C- Calculating the rate constant, K.
In order to calculate the rate constant, we need to go back to equation 1. Equation one was the following:
Rate of Reaction=K [acetone]^{a}[iodine]^{i}[HCl]^{h}
We calculated the concentrations of acetone, iodine and HCl in part A, and we calculated the rate of reaction for each one of the reactions in part B. All the values are in table 3. In order to find K, all we are missing here are the orders a, i and h.
The orders can be found using the following equation:
Equation 4.
(Rate 2)/(Rate 1)= (M_{2}/M_{1})^{x}
Where Rate 2 is the larger of the two rates chosen, Rate 1 is the smaller, M_{2} is the Corrected concentration corresponding to Rate 2 and M_{1} is the corrected concentration corresponding to Rate 1. The superscript ^{x } is the order with respect to the specific reactant used.
Now the next step is to figure out which equations to use.
To find the order of HCl, I took solutions 1 and 4 because HCl is different while the others are the same.
For the order of acetone, I took solutions 1 and 2 because the concentrations of HCl and I_{2} are the same.
And for the order of iodine, I took solutions 1 and 6 because the concentrations of HCl and Acetone are the same.

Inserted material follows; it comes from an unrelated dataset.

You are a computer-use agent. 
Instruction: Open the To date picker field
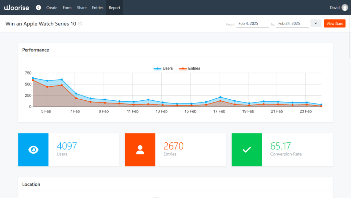tap(292, 24)
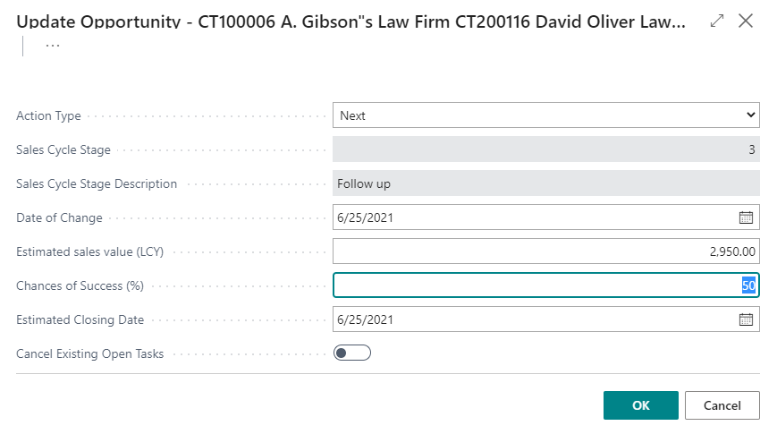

Now starting with HCl, Using equation 4 and plugging in the corresponding values gives:
([8.34×10^{-1}] / [4.17×10^{-1}] ) = ([3.3×10^{-1}] /[1.66×10^{-1}])^{h}
Log(8.34/4.17) = h Log (3.3/1.66)
h= 1.01
The order h with respect to HCl is 1.01.
Second, Acetone: Using equation 4 and plugging in the corresponding values gives:
Log([ 8.04×10^{-1}]/[ 4.17×10^{-1}])= a Log ([1.33]/[6.66×10^{-1}])
=0.285= a(0.947)
a= 0.9
The order a with respect to acetone is 0.9
Third, Iodine: Using equations 4 and plugging in the corresponding values gives:
Log([5.22×10^{-1}]/ [4.17×10^{-1}]) = i Log ([2.22×10^{-3}]/ [1.11×10^{-3}])
0.98= i(0.301)
i= 0.3
The order a with respect to acetone is 0.3
In this lab, we decided to use integers and so we rounded these orders up or down to make a whole number as follows:
a= 0.9 was rounded up to 1
h= 1.01 was rounded down to 1
i= 0.3 was rounded down to 0
Now that we have everything we need to find the rate constant, K, we can now plug everything in equation one which again is the following:
Rate of Reaction=K [acetone]^{a}[iodine]^{i}[HCl]^{h}^{ }
The rate constants for all the reactions are in table 3. I will write out the math for one of them because they are all the same thing. Here is how I got the rate constant for reaction one.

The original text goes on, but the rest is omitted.